Son cuentos que despliegan la opacidad del cuerpo, la densidad de lo sombrío. Son cuentos que se despliegan sobre el fondo de una asordinada inminencia. Son cuentos que escriben el temor y el temblor, los desechos del cuerpo, los placeres clandestinos: algo así como el secreto de tener un cuerpo. Son cuentos que escriben las huellas de lo que nunca se vivió: “letanías estancas”. Una narradora dice: “Percibió un leve temblor en sus piernas –una debilidad fugaz que cada tanto volvía, como un sismo a destiempo– y se detuvo” (...). “Al mirarlo a los ojos sintió un ardor repentino en la cara y un miedo apremiante, como el comienzo de un incendio, le cerró la garganta”. Subrayo “como el comienzo de un incendio”. En otro cuento alguien dice: “En la maraña que es mi memoria –¿cuánto me acuerdo? ¿cuánto me contaron otros?– algunos momentos aparecen muy vívidos, como el verano en el que conocí a Aníbal. Aunque, claro, conocer es una manera de decir. Hay algo de ese ardor, de esos días de calor interminable que me persigue hasta hoy, con la tenacidad de un perro callejero”. Son cuentos que escriben los recuerdos, que son siempre encubridores, en el sentido en el que contienen, como dice Ritvo siguiendo a Freud, lo esencial de la verdad: “La verdad es indisociable del encubrimiento”. Son cuentos que inquietan, incomodan y despiertan de la placidez apelmazada, plomífera y soporífera que resulta la realidad. Y lo hacen porque son literatura, también en el sentido en el que Lacan la define: acomodación de restos.

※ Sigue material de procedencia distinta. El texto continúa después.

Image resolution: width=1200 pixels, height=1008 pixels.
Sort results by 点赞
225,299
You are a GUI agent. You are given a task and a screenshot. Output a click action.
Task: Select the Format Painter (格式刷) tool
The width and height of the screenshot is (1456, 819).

Pienso que la atención flotante acaso sea el nombre freudiano del acto de extirparles a las palabras sus sentidos adosados mecánica, rígida y repetitivamente, esos sentidos que el código, la literalidad y la solemnidad estabilizan, normalizan; que aplanan y devastan, que estandarizan y que reducen -–n el sentido en el que se dice “reducir a un delincuente”–. Psicoanálisis, literatura: no son lo mismo, pero las dos prácticas se posan sobre el hecho de que, como dice Anne Dufourmantelle, nos hacen escuchar, “lo queramos o no, el riesgo puro de la lengua”.